Outlier Detection in Histogram-valued Data

Ana Martinsa, Sónia Diasb, Paula Britoc, and Peter Filzmoserd

aInstitute of Electronics and Informatics Engineering of Aveiro, Aveiro, Portugal
bInstituto Politécnico de Viana do Castelo & LIAAD-INESC TEC, Portugal
cFac. Economia, Universidade do Porto & LIAAD-INESC TEC, Porto, Portugal
dInstitute of Statistics and Mathematical Methods in Economics, Vienna University of Technology, Vienna, Austria

We introduce a novel method for multivariate outlier detection in histogram- valued data. The proposed method is based on Donoho’s outlyingness measure, and is inspired by the approach of [1] for functional data, where observations are projected into a one-dimensional space. In our case, this projection takes advantage of the linear combination proposed in [2] based on the representation of empirical distributions by their quantile functions. Assuming a Uniform distribution within each sub-interval of the observed histograms, these quantile functions are piecewise linear functions.
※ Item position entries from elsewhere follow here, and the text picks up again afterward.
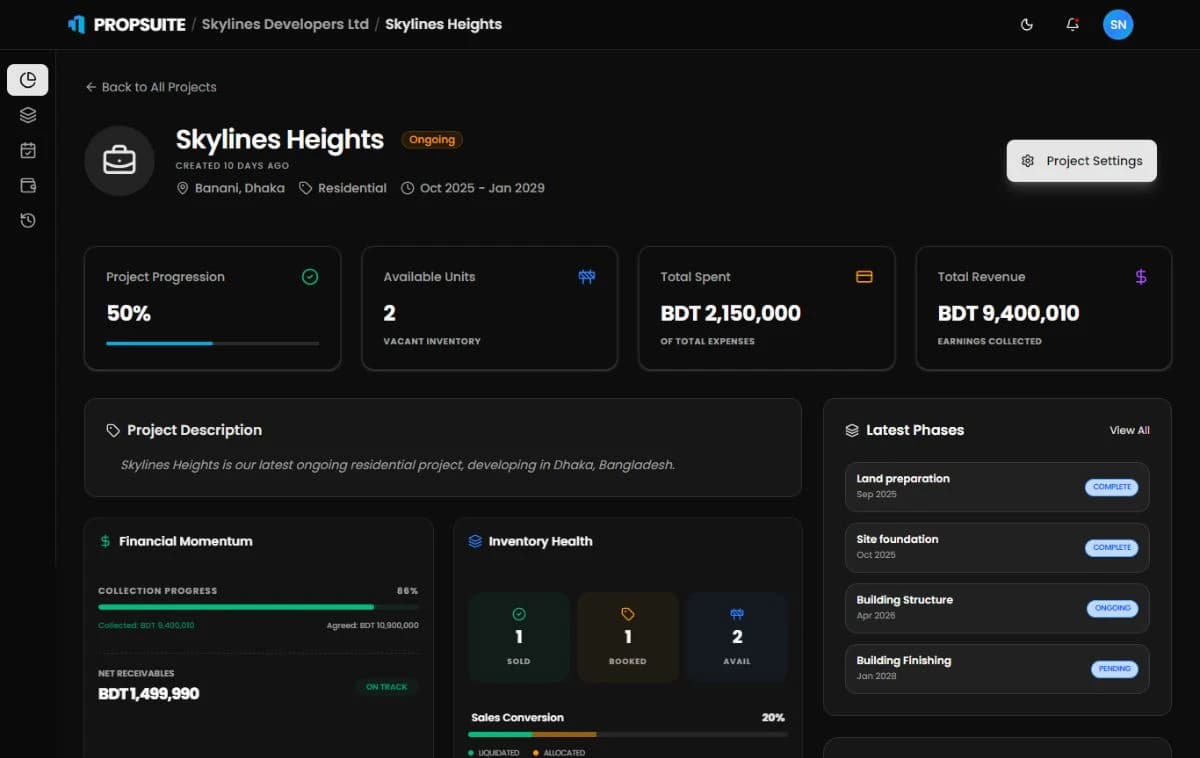The height and width of the screenshot is (758, 1200).
Task: Click Back to All Projects link
Action: (x=151, y=87)
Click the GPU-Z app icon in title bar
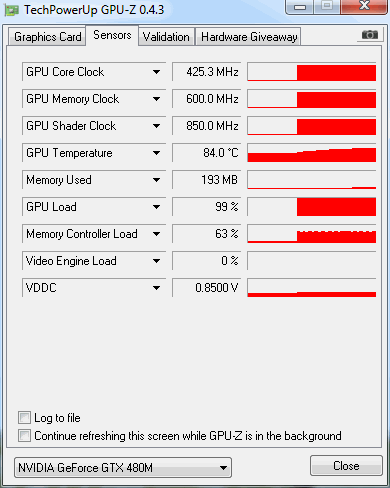Screen dimensions: 390x488 coord(12,11)
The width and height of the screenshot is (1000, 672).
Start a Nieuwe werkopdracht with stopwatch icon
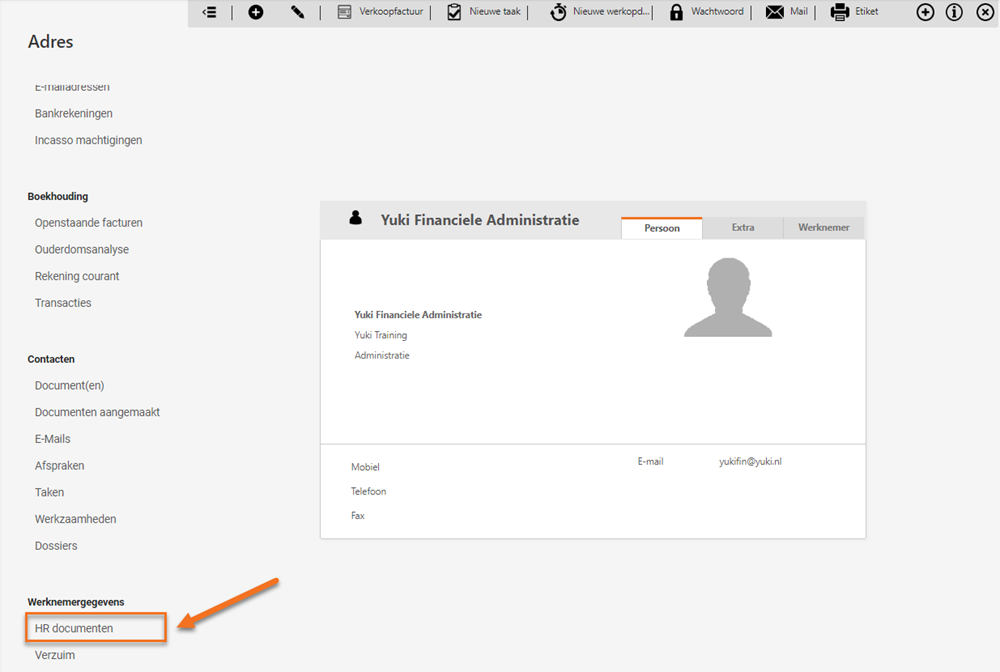[x=600, y=12]
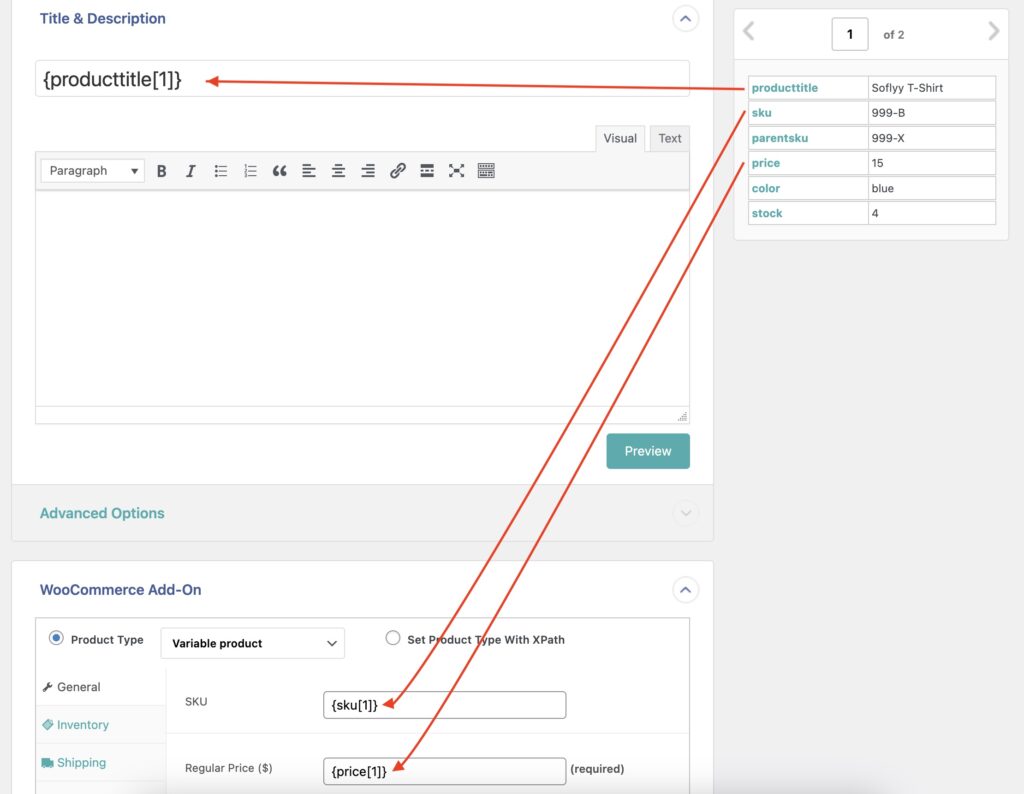The height and width of the screenshot is (794, 1024).
Task: Click inside the SKU input field
Action: 444,704
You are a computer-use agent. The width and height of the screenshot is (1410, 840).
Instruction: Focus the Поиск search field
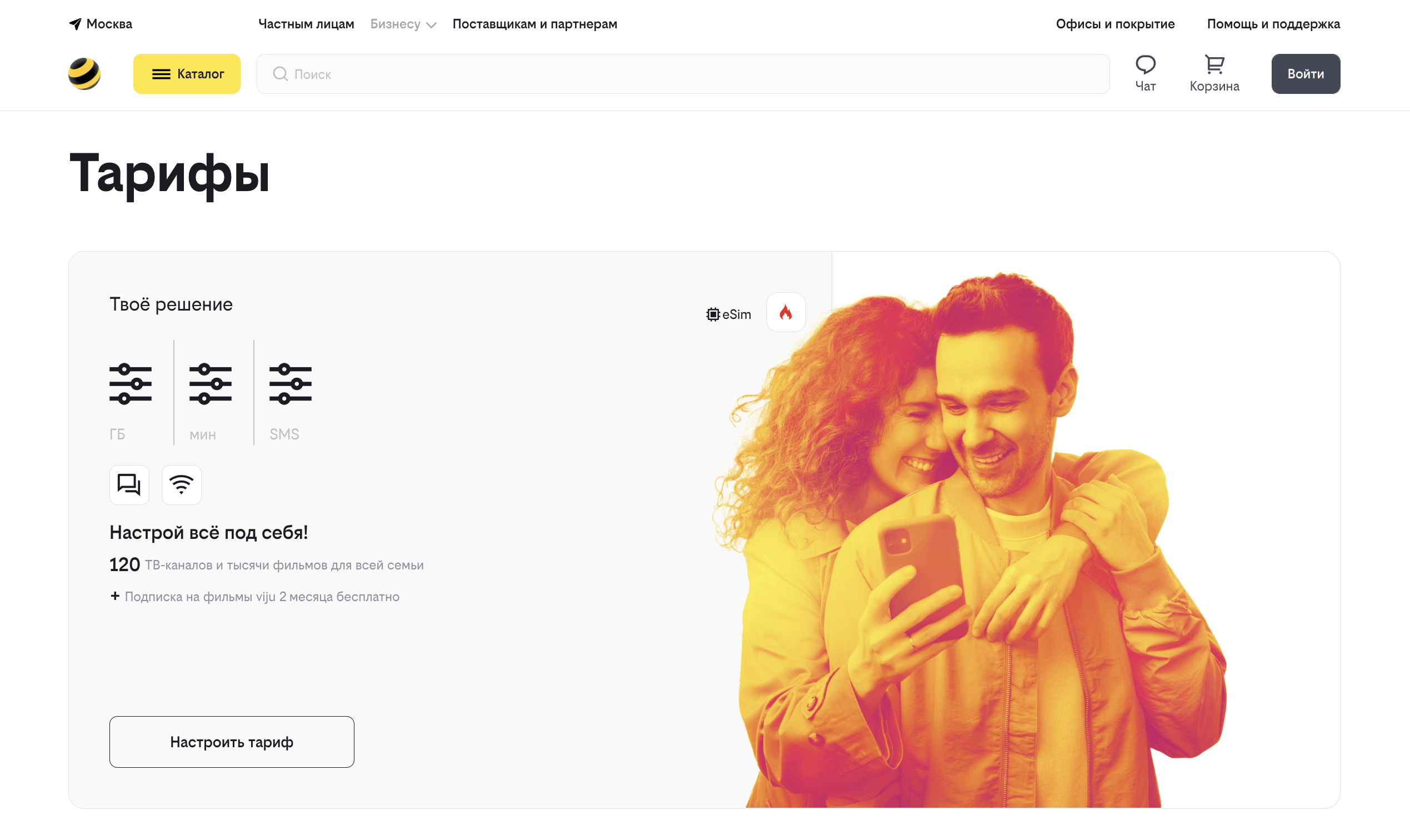[683, 73]
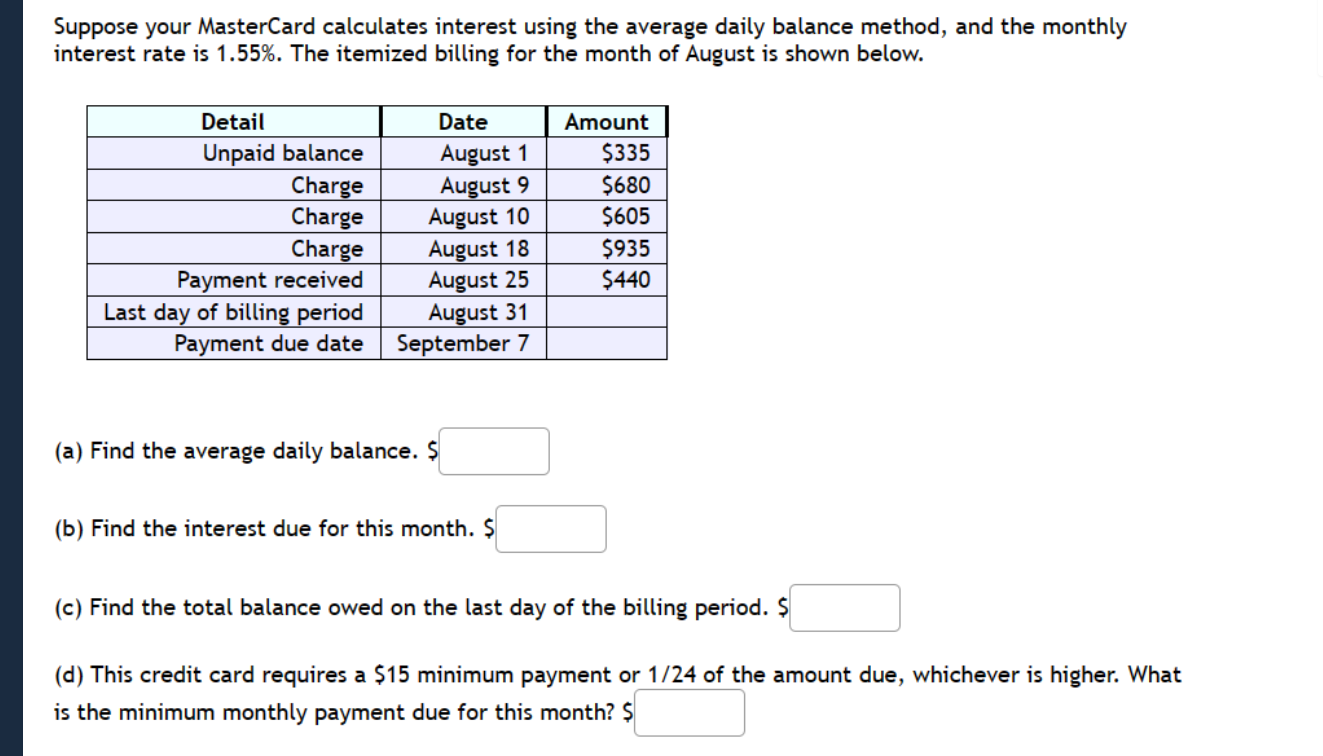Viewport: 1323px width, 756px height.
Task: Click the August 18 date cell
Action: coord(463,249)
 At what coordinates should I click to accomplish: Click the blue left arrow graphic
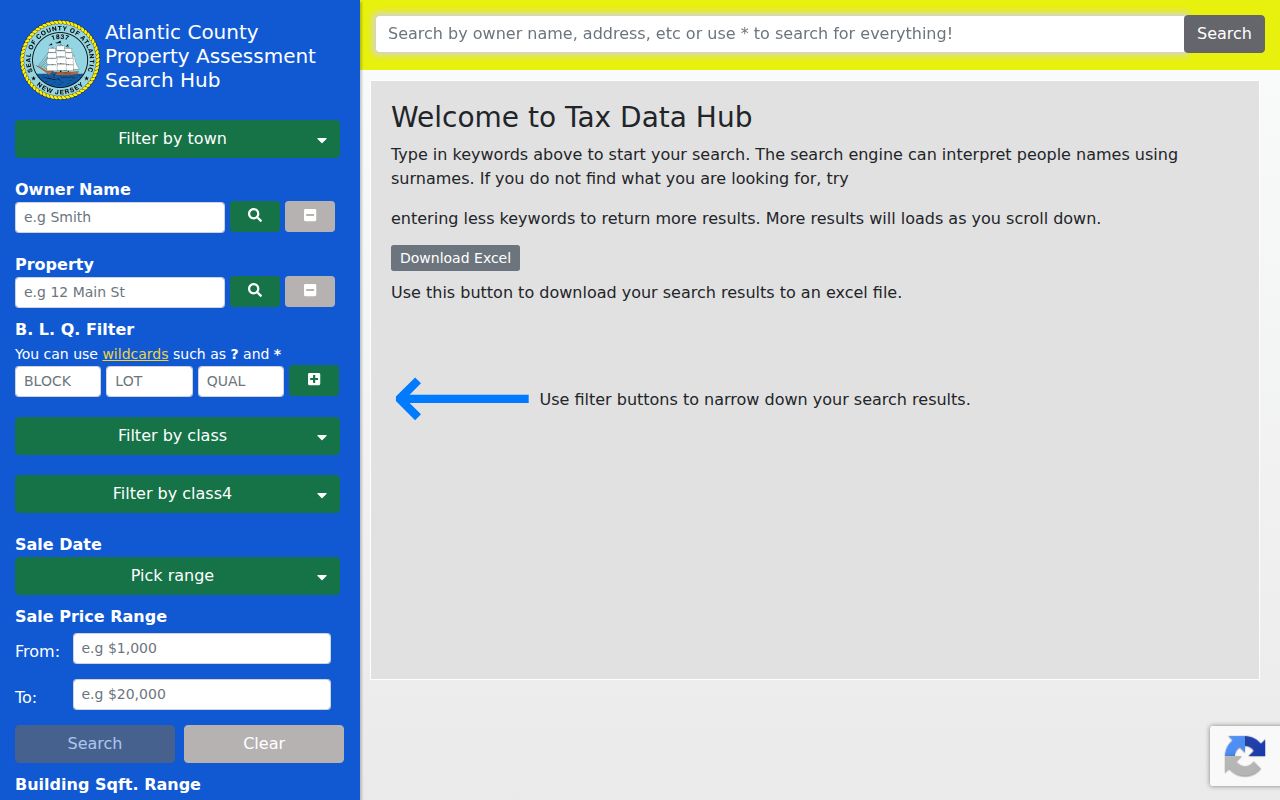pyautogui.click(x=462, y=399)
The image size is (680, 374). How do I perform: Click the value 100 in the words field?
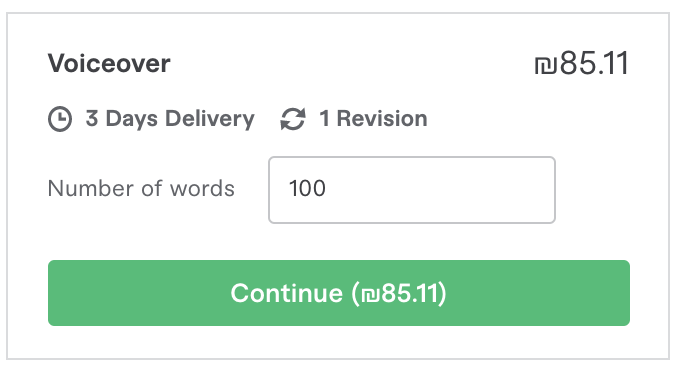307,189
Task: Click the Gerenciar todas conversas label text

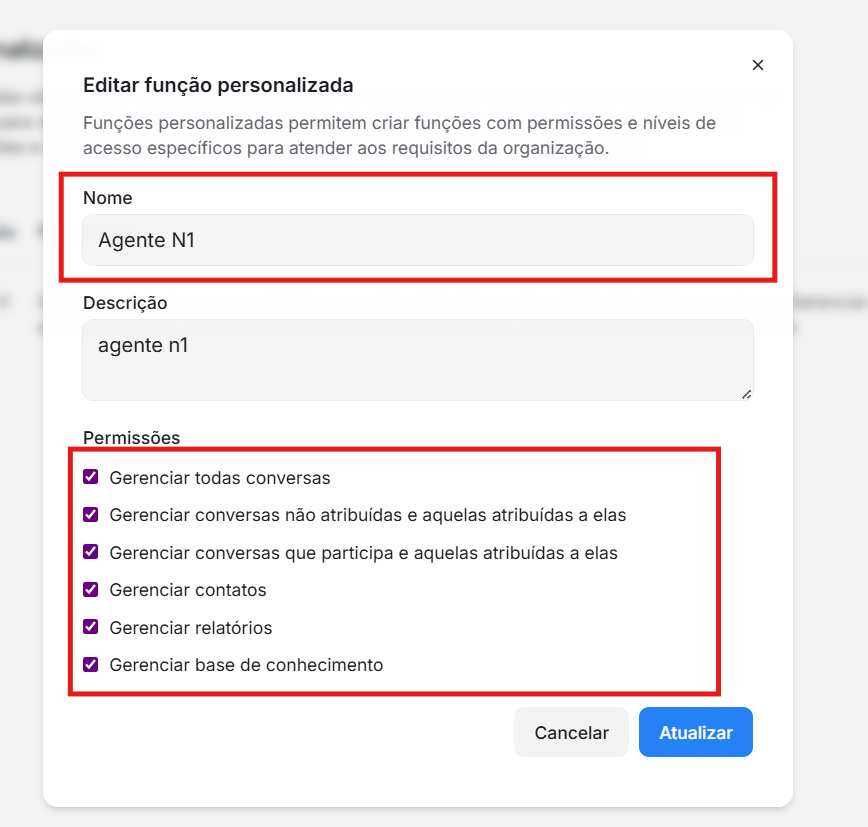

The proposed outlyingness measure may rely on either the L1-Wasserstein or on the Mallows (L2-Wasserstein) distance to compare distributions.

An extensive simulation study, considering data with different distributions, and different outlier proportions and severity, shows that the proposed approach is efficient in detecting atypical observations, even in cases where they are close to the regular ones. The method is further applied to two real datasets, regarding flight data and Austrian meteorological stations data, allowing to identify atypical cases.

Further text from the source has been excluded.